A similar performance is achieved for the timely-based weighting approach with exponential forgetting over past ensemble members, which can even further decrease the MAE trends of MAE-based weighted predictions at the start of the abrupt drift phase. This is the case because out-weighing older trained members takes permanently place without requiring an increase of the MAE trends of the older members (which typically takes some chunks to be actually reflected). During the stable phases, however, it performs a bit weaker than MAE-based weighted predictions as undesired members (showing higher errors than others) are not necessarily down-weighed (as this depends on the time when they were generated).

Moreover, the right plot in Fig. 3 compares the two uncertainty-based weighted variants in native form as also shown in the left plot (variants 4a.) and (5a.) in (Algorithm 1) with their extended forms (variants 4b.) and (5b.) in (Algorithm 1) by integrating the contradiction resolving concept discussed in Sect. 2.3. Obviously, in the case of variant 5b.) (MAE-based uncertainty weights), the resolution of contradictions can improve the error trend lines over the whole stream (during non-drift and drift phases), please compare dark blue with light blue trend lines, whereas in the case of (variant 4b.) contradiction resolving performs similar during the drift phases and the first and last stable phase, but weaker in the case of the back-normal phase (cyclic drift) between Sample 15,000 and 25,000.

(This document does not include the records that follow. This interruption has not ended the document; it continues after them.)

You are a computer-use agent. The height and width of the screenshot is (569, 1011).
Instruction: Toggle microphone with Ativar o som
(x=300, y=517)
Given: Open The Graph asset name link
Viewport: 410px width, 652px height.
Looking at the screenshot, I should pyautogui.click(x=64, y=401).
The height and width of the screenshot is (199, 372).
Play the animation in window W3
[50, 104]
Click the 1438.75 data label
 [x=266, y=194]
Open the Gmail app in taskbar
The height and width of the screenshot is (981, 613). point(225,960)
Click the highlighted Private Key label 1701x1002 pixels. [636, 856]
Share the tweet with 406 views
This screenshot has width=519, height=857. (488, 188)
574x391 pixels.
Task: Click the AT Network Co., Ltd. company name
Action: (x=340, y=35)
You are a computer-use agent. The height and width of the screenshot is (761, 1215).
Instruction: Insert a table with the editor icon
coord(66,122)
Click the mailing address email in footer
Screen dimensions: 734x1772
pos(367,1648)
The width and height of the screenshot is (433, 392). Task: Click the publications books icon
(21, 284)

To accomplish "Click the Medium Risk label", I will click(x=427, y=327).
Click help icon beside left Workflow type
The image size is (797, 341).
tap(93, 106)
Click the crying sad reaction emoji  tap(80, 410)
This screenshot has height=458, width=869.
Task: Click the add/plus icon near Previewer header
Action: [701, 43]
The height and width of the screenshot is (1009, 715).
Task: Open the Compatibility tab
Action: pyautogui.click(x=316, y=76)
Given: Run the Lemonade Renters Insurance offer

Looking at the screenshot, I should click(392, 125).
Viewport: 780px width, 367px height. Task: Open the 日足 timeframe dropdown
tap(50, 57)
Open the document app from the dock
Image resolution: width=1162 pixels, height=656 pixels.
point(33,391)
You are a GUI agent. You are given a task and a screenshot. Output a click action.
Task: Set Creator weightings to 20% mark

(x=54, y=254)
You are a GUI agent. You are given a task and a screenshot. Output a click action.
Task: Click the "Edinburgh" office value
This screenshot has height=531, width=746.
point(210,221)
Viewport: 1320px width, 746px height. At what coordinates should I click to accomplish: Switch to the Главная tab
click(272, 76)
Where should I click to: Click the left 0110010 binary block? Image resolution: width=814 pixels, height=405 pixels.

Furthermore, we inspected the impact of the pruning effect of ensemble members on the accuracy trends as well as computation times needed for processing a single sample through update and prediction. The error trend lines are shown in the left plot in Fig. 4, whereas in the right plot the number of ensemble members are drawn (both, in comparison with no pruning).

Fig. 4

Left: error trend lines (accumulated MAEs) for the MAE-based weighted prediction, when switching on/off intensive and moderate member pruning, shown in different line markers (and colors); the start and end points of the two drifts (abrupt and gradual) are marked by vertical markers; right: the evolution of the ensemble members for the two pruning cases, compared with no pruning; upper: without contradiction resolving, lower: with contradiction resolving and diversity-based pruning variants

It is easy to realize that intensive pruning [using \(n=1\) in (26)] can even lower the error trends for almost the whole stream. Compared to a much lower number of ensembles (see right plot), leading to significant lower sample processing times by around two thirds (see Table 1 below), this is a remarkable issue and we can conclude that it is really pruned what is not needed or even counterproductive for the final output predictions. It is also interesting to see that during the stable, non-drift phases (0– 15,000 and 45,000–60,000) the ensemble grows, whereas during the drift phases the ensemble shrinks. This effect can be simply explained due to the statistical process control for finding members with atypically high MAE trends, which get more apparent during drift phases because a lot of older members do not fit the new drifted distributions and thus produce atypically high prediction errors on the new samples; while during stable phases a lot of older members still produce reliable predictions (thus they do not exceed control limits for high MAEs). However, during stable phases, a lot of redundancies among the prediction behavior of members can be expected, which provided us the motivation to also include the correlation-based diversity measure as proposed in Sect. 2.5. The results on this stream when applying this measure are shown in the lower plots of Fig. 4, here in combination with the MAE-based uncertainty weights together with contradiction resolving (as turning out to be the best variant, compare with Fig. 3). It is easy to realize that the error trend line is not much affected (compare grey dotted plot including diversity-based pruning with the others), while leaving only a few members in the ensemble, actually needed for diversity: during the stable phase from 0 to 15,000, three members are constantly in the ensemble, thus newly generated members during this phase (on incoming new chunks) are immediately back-pruned as they are correctly recognized as non-diverse to older members (they are obviously non-diverse because the data distribution does not change, so each chunk of 500 samples contains the same concept to be learned). During the abrupt drift, an additional member is obviously needed (and again sufficient to describe the new drifted phase whose concept does not change further), which is the case only for a shorter time period during the gradual, cyclic drift phase.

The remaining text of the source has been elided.